I want to know if I can "use" a limit after I've used L'hopital's rule on it? I'm not sure how to better word it, but I can show you what I tried, maybe you can tell me if it is right or why it is wrong.
$$\lim_{x \to \infty} e^x – \frac{e^x}{x+1}$$
We can split this into two limits
$$\lim_{x \to \infty} e^x – \lim_{x \to \infty} \frac{e^x}{x+1}$$
Now since the limit on the right side is infinity over infinity, we can apply L'Hopital's rule
$$\lim_{x \to \infty} e^x – \lim_{x \to \infty} \frac{e^x}{1}$$
Now we can join the two limits back (I am "reusing" the limit after applying L'hopital…is this allowed?)

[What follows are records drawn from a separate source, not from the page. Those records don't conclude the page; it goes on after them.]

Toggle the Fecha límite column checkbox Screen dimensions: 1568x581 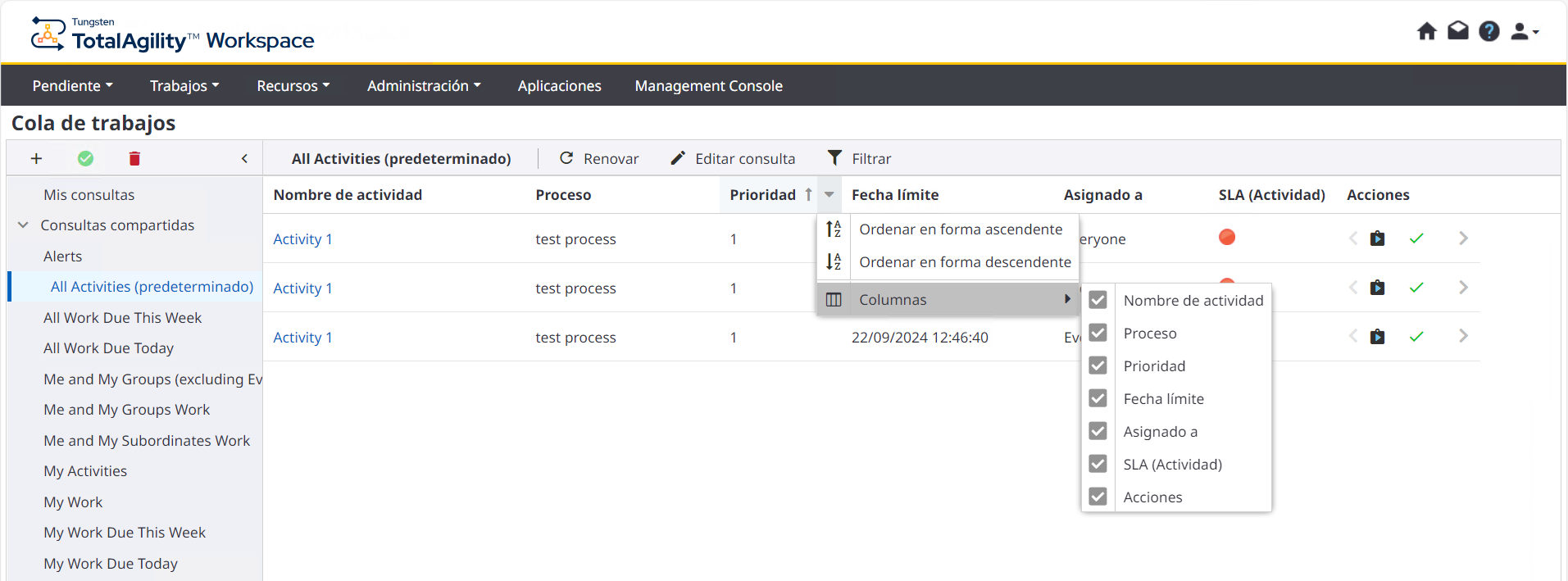[1098, 398]
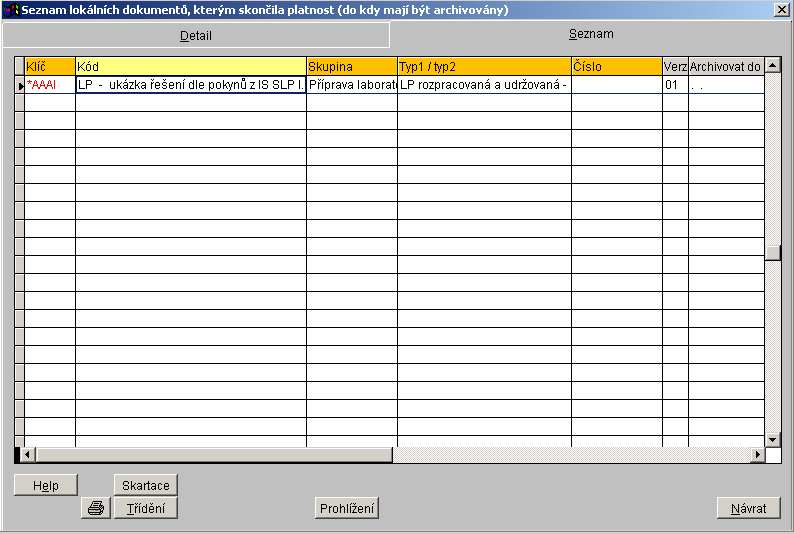
Task: Click the Skartace button
Action: (146, 485)
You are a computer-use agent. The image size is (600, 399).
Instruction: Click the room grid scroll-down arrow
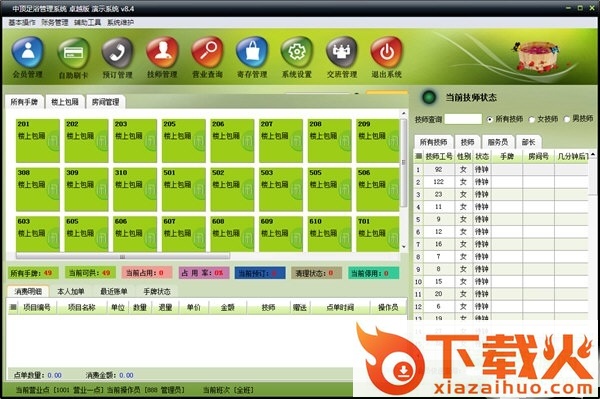[x=403, y=247]
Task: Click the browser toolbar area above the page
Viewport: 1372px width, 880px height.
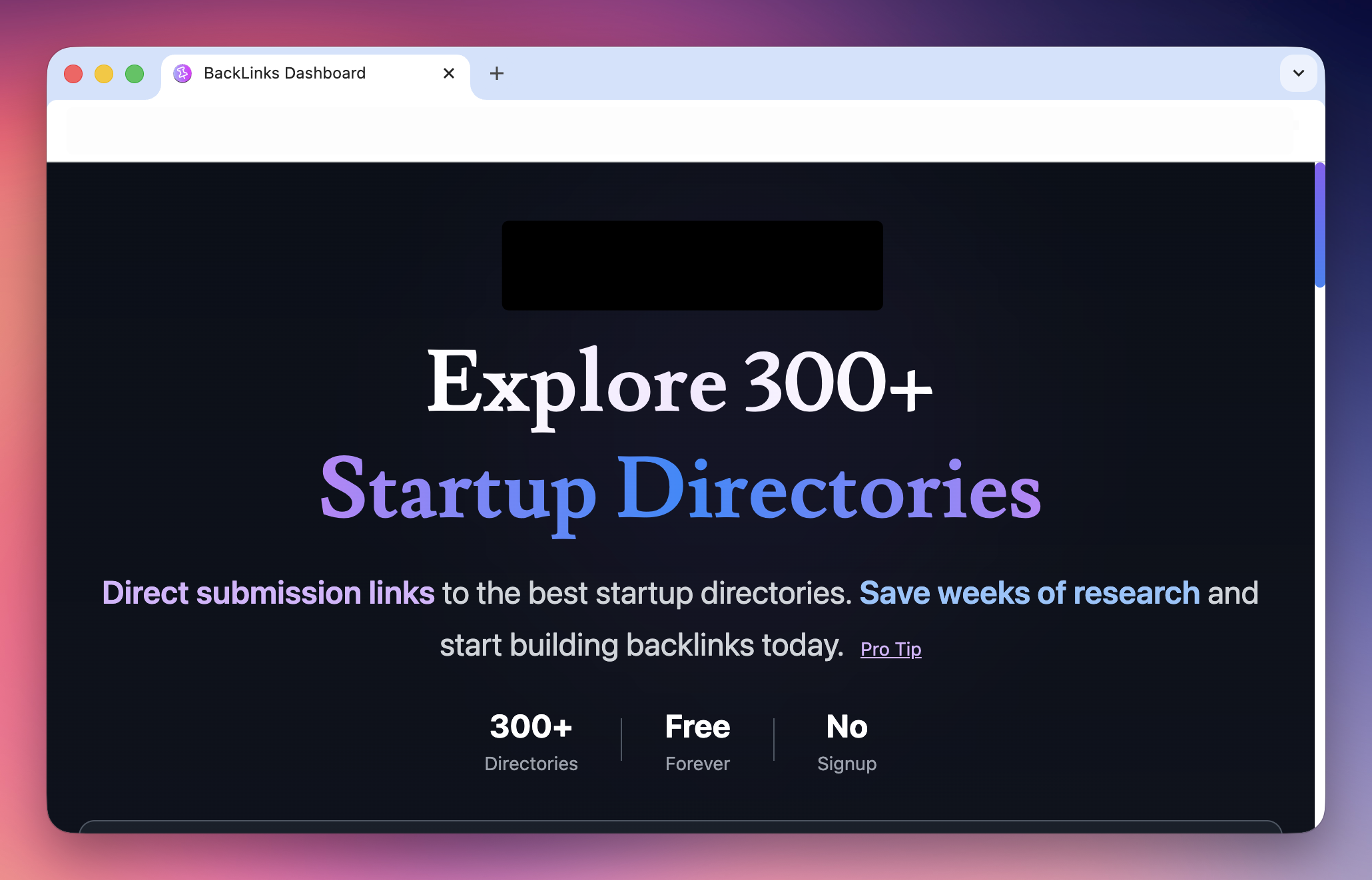Action: [x=686, y=130]
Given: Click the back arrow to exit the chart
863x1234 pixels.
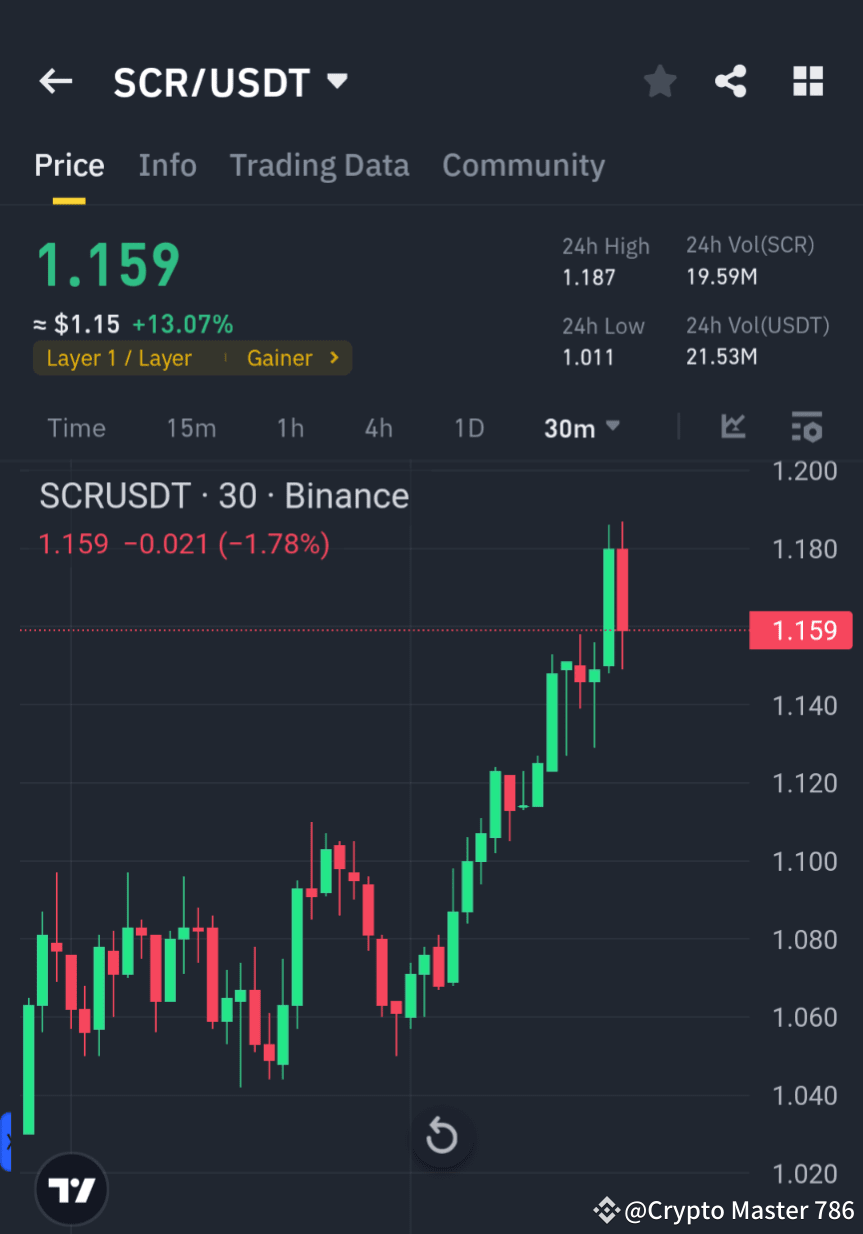Looking at the screenshot, I should point(55,81).
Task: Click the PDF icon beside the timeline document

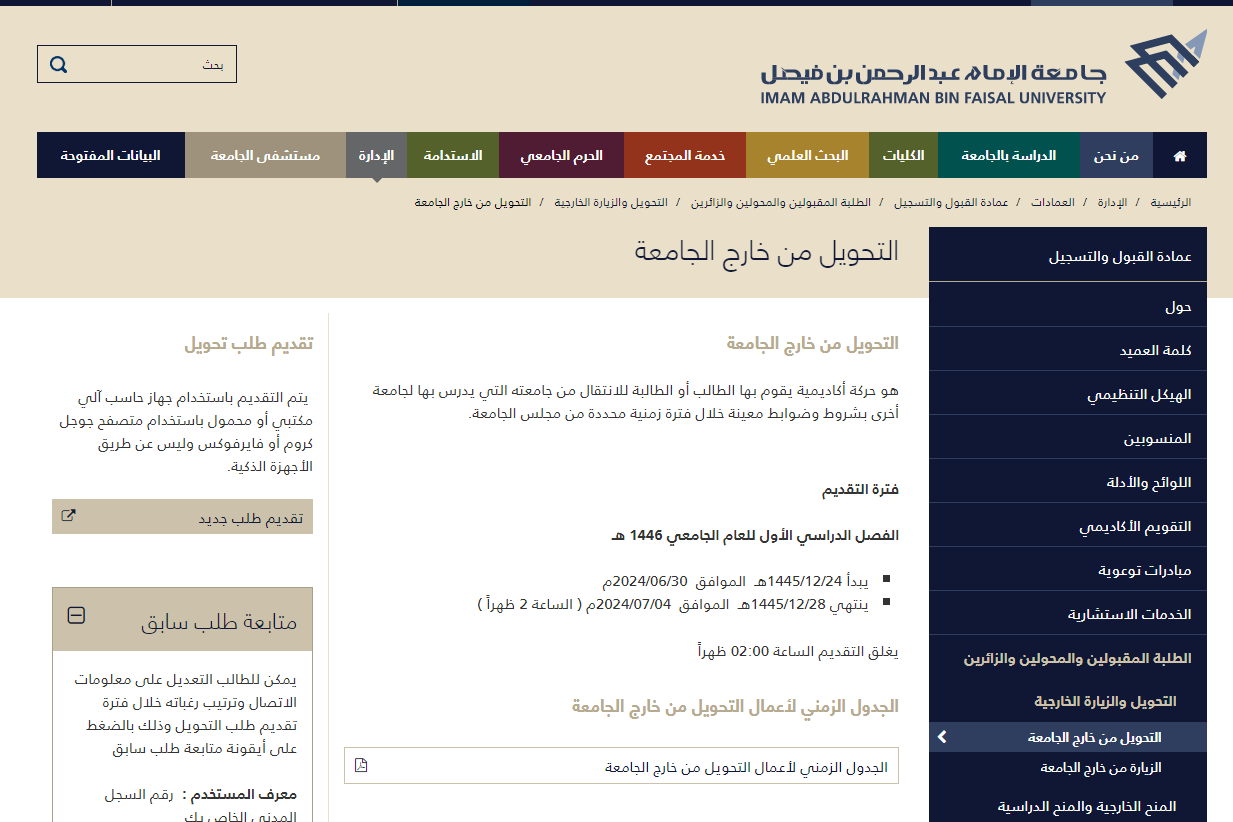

$$\lim_{x \to \infty} e^x – e^x$$
Subtracting we have
$$\lim_{x \to \infty} 0 = 0$$
Best Answer
The theorem is $\lim_{x \to a} \ (f(x) + g(x)) = \lim_{x \to a} \ f(x) + \lim_{x \to a} \ g(x)$ is valid in general, if both limits $\lim_{x \to a}\ f(x) \ \text{and} \lim_{x \to a}\ g(x)$ are individually finitely exists.